Maybe the World Cup Wasn’t the Best Example

In our recent New York Times column, we talked about what makes people good at what they do.

As one example, we conjectured (based on some academic work done by others) that people born in the early months of the year would be overrepresented on World Cup rosters. The underlying theory is that in 1997, FIFA made January 1 the cutoff for determining ages in all international soccer competitions. If this rule had an important impact in determining who made the national youth soccer teams, then these early selection rules would play out to more long run success at the highest levels of soccer. The academic evidence is that these national teams are overwhelmingly made up of players born early in the calendar year, even on the age 21 and under teams, where a few months of physical development isn’t likely to make a big difference. A commenter on our blog, Bill Loyd, has done some hard work to gather data and argues that for past World Cups and for a few of the 2006 squads that he found, he doesn’t see the pattern we predict.

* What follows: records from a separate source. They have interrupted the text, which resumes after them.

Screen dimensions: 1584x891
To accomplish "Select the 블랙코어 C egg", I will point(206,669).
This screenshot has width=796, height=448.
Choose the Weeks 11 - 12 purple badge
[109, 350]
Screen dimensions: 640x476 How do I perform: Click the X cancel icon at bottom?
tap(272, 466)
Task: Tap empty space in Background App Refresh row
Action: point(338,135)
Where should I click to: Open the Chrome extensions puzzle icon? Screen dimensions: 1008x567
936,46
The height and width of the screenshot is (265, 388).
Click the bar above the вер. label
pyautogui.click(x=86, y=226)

Why might this be the case? For the earlier World Cups, it might not be very surprising that no pattern is there because the FIFA rule didn’t come in until 1997. More fundamentally, the FIFA selection rules and the rules that different countries use for play within the county differ.

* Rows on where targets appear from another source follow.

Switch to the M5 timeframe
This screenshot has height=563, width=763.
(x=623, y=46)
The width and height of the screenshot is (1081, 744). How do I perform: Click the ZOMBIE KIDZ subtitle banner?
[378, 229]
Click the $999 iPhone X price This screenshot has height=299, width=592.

For instance, as many readers have emailed us, in the U.S., the age cutoffs tend to be in the summer. In Germany, the within country age cutoff is August 1. Thus, in soccer there are two different competitive pressures at work: one pushing towards more players born in the early months and the other towards more players in the later months. Much of the study of birth-date timing focuses on the cutoff rules within countries, virtually all of them finding important effects.

In light of this difference between FIFA and country rules, the example we gave of the World Cup might not have been the best one, even though the age effect is very strong in the national youth squads that feed many World Cup teams.

This shouldn’t distract from the important fact that the evidence in the literature overwhelming supports the basic point — that across many activities, you can identify long-term effects of essentially arbitrary age cutoffs early in life.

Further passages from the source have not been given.